Le rôle des services éducatifs est d’instruire et de socialiser l’enfant dans le but de lui fournir des compétences minimales sur le marché de l’emploi et afin qu’il puisse jouer son rôle de citoyen (Conseil supérieur de l'éducation, 2002). Les psychologues œuvrant auprès des jeunes jouent un rôle capital dans ce processus d’instruction et de socialisation, notamment par l’identification des besoins des enfants et, le cas échéant, par l’identification des troubles mentaux, une étape essentielle dans l’accès aux services spécialisés et la mise en place d’interventions adaptées aux besoins.

Notes et bibliographie

Notes

  1. Ainsi, le psychologue peut conclure à un TA avec déficit en lecture ou en écriture, mais il ne peut attribuer des difficultés de compréhension en lecture à un déficit en mémoire de travail ou se prononcer sur l’impact d’éventuels déficits en attention visuelle sélective sur le décodage des mots en lecture. L’évaluation de ces fonctions est un acte réservé au neuropsychologue, qui pourra également statuer, par exemple, sur des déficits exécutifs affectant l’organisation d’un texte.
  2. Bien que les systèmes de classification les plus fréquemment utilisés en Occident soient le DSM-5 et la CIM-11, il est possible d’utiliser tout système de classification reconnu.
  3. Le DSM-5-TR, publié le 18 mars 2022, ne propose aucune modification aux critères diagnostics du TA.
  4. Nous privilégions l’abréviation TA à celle de TSA, pour éviter la confusion avec le trouble du spectre de l’autisme.
  5. Autre exemple: le français présente la particularité d’être beaucoup plus « opaque » à l’écriture qu’à la lecture. Par exemple, lorsqu’un enfant veut écrire le son /o/, il devra choisir entre les graphies o, au et eau.

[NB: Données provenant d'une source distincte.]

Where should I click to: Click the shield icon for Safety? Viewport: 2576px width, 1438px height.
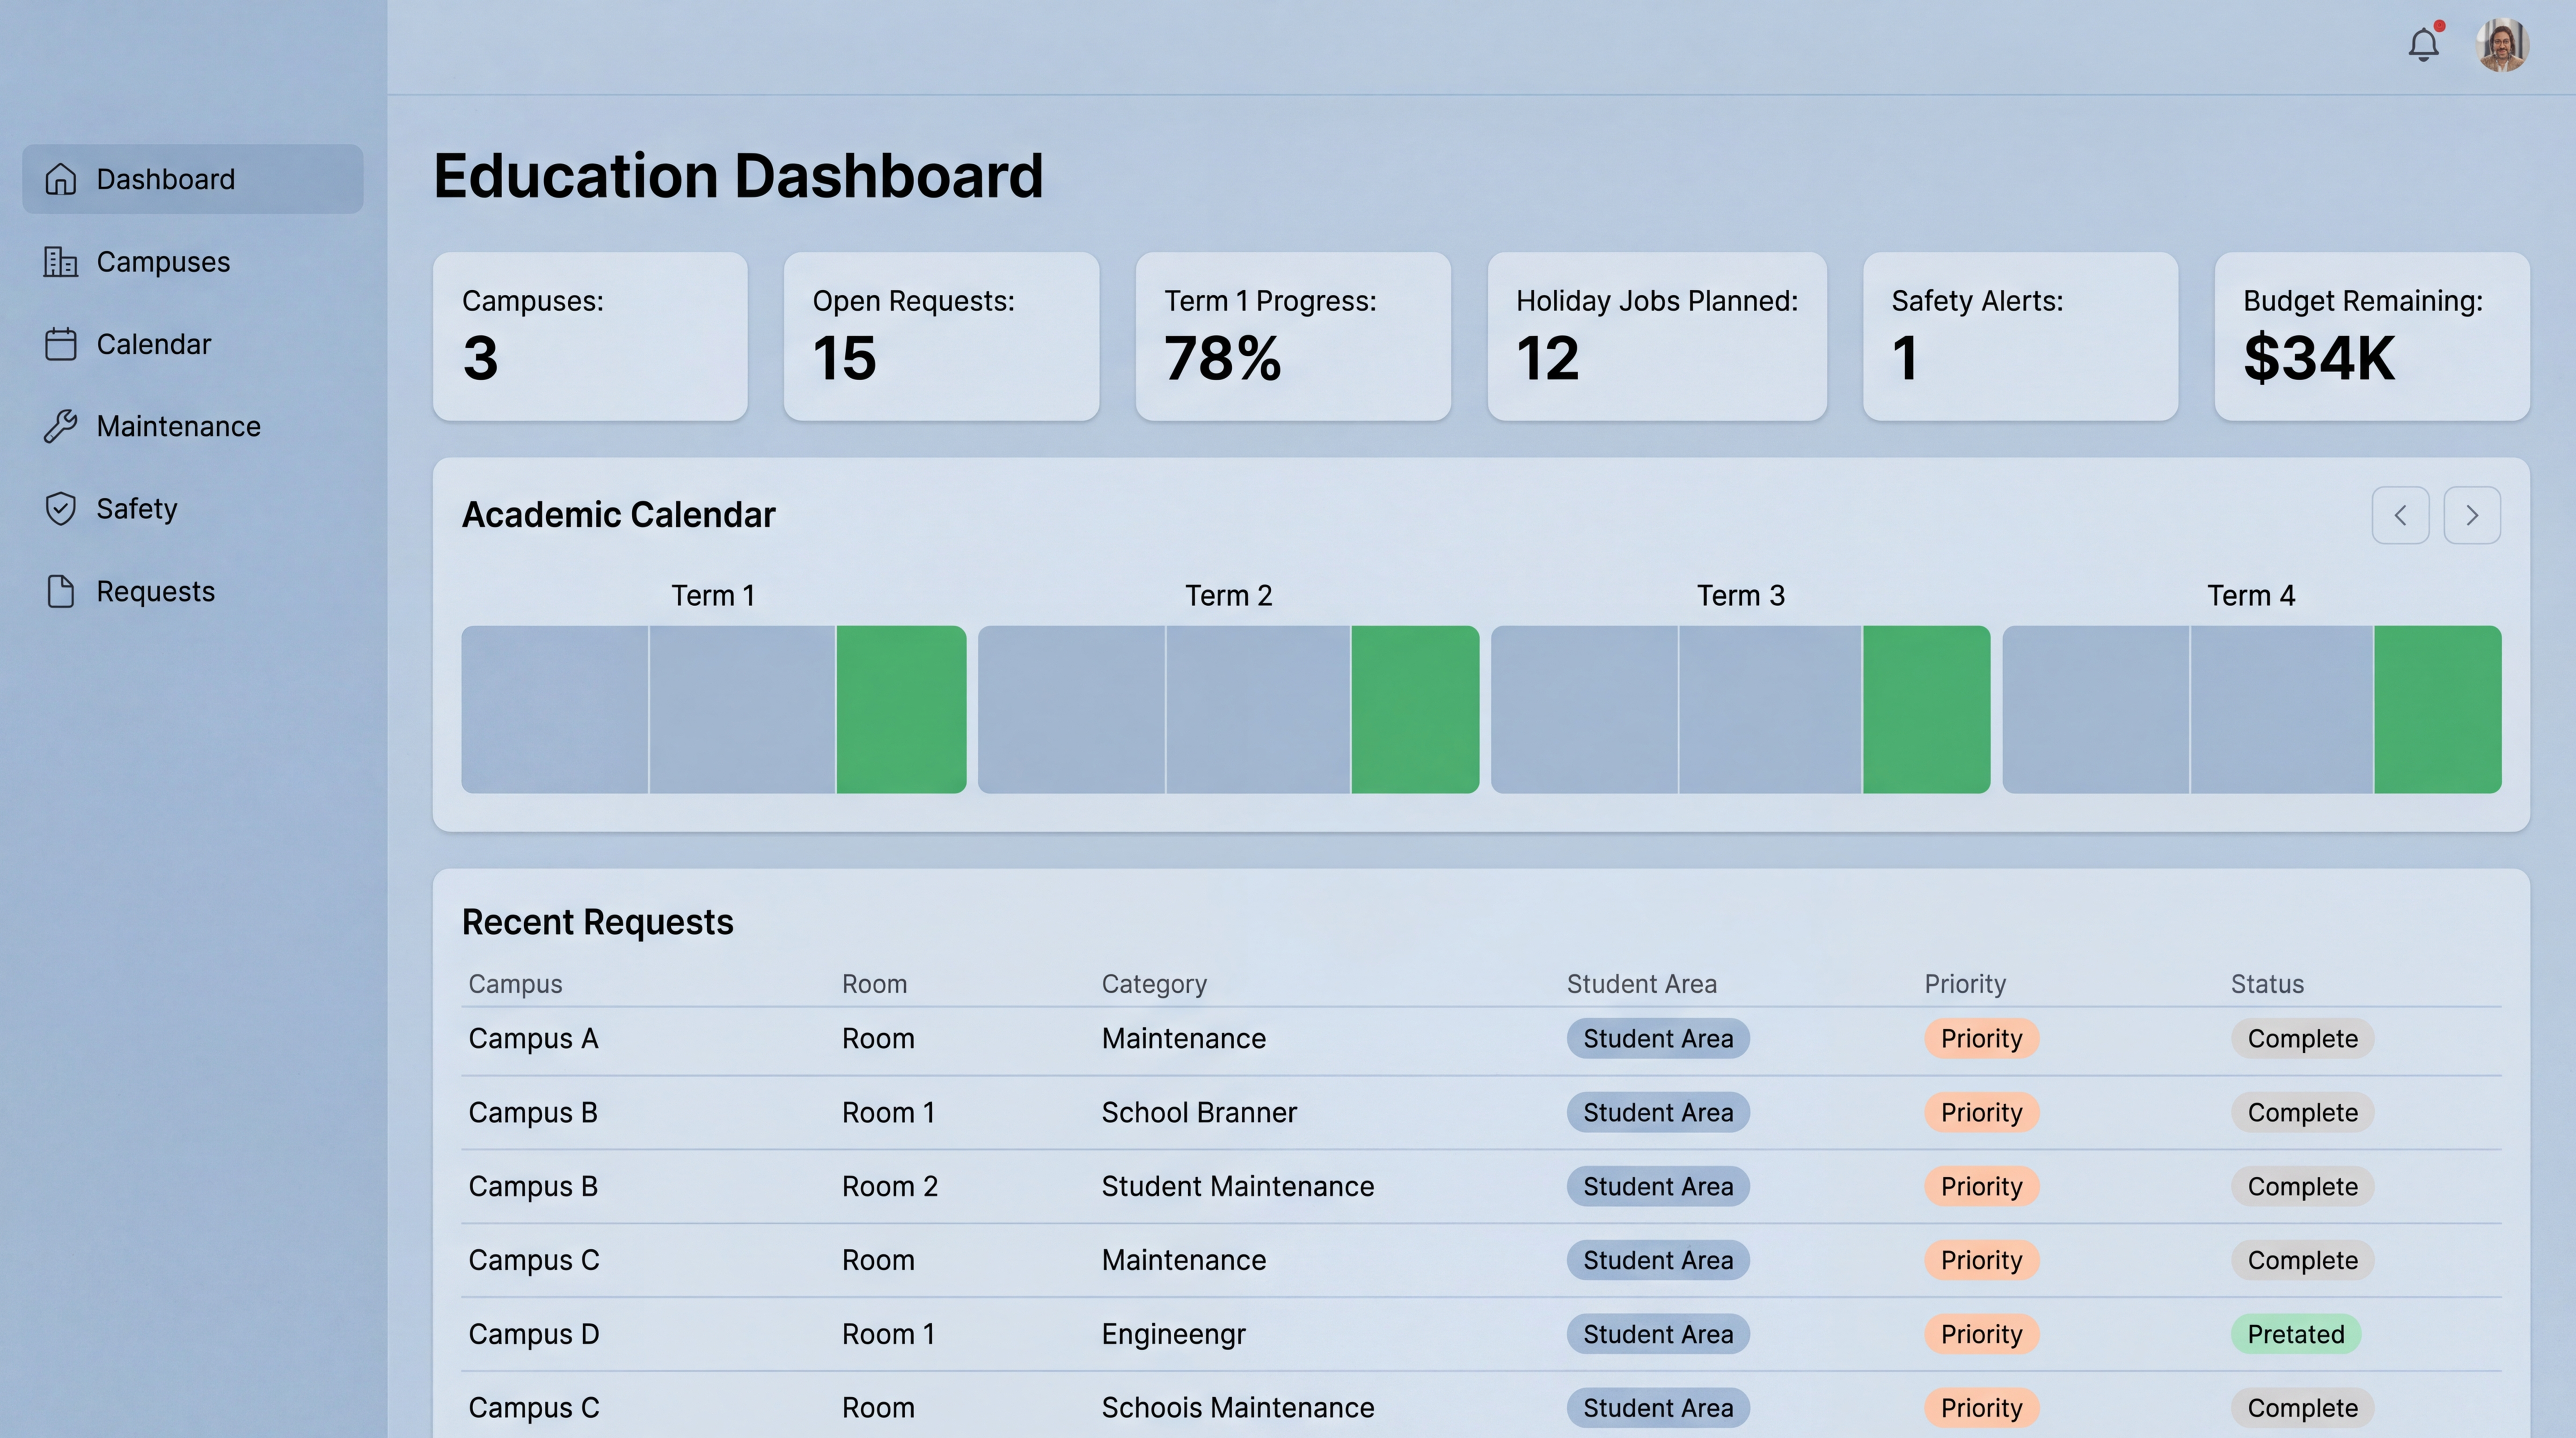60,508
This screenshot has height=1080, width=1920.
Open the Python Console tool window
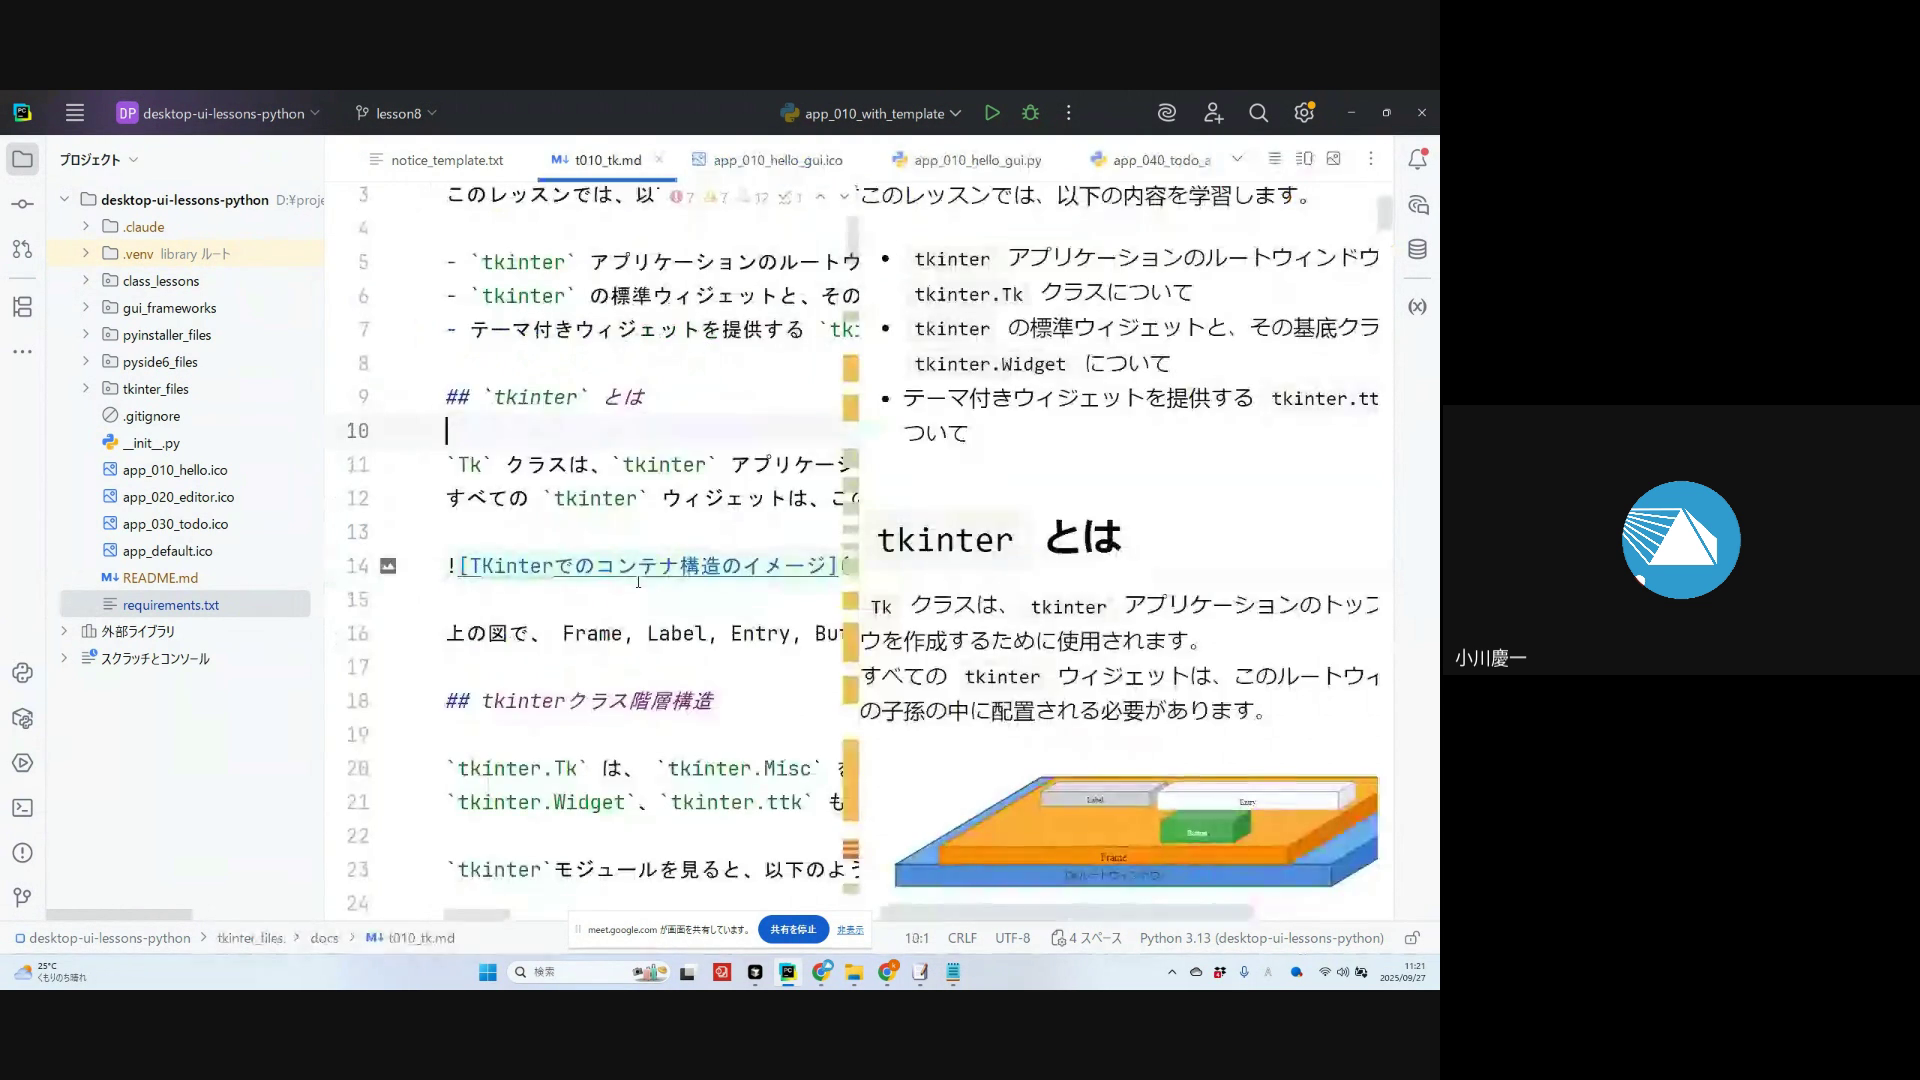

Or, à la lecture, ces mêmes graphies ne produisent qu’un seul son. Cette dissociation entre l’opacité de la lecture (la plupart des graphies ne produisent qu’un seul son) et de l’écriture (dans le cas de plusieurs sons, plusieurs graphies sont possibles) peut engendrer, en français, une acquisition plus aisée de la lecture par rapport à l’écriture.
  6. Pour une description succincte du modèle de la RAI : https://education.alberta.ca/r%C3%A9ponse-%C3%A0-l-intervention-rai/aper%C3%A7u/
  7. Une autre raison de cette confusion pourrait être la suivante : selon certaines normes scientifiques, l’enfant doit manifester un décalage de 2 écarts-types par rapport aux attentes pour son âge chronologique afin de conclure à une performance parmi les plus faibles de l’échantillon de normalisation, et conséquemment à la présence chez lui d’une difficulté. Or, les normes commencent souvent autour de 6-7 ans pour les tests d’apprentissage. Donc, pour atteindre 2 écarts-types aux tests, l’enfant doit avoir au moins 8-9 ans (2 ans de retard). Le psychologue ne doit jamais être l’esclave des normes d’un test : lorsqu’il évalue un enfant présentant des difficultés qui correspondent à un TA, mais dont les symptômes se situent sous les seuils cliniques, il peut émettre un diagnostic psychologique provisoire de TA à réévaluer en fin de 2e année (si l’information disponible est insuffisante pour faire un diagnostic psychologique avec certitude pour le moment). Le psychologue suppose que l’enfant aura atteint les seuils cliniques à ce moment et qu’il pourra recevoir, en attendant, des services appropriés à ses besoins.
  8. Rappelons ici que le plan d’intervention est la responsabilité de l’équipe scolaire : le psychologue peut émettre des recommandations, mais les modalités de la mise en place de ces recommandations reviennent au milieu scolaire.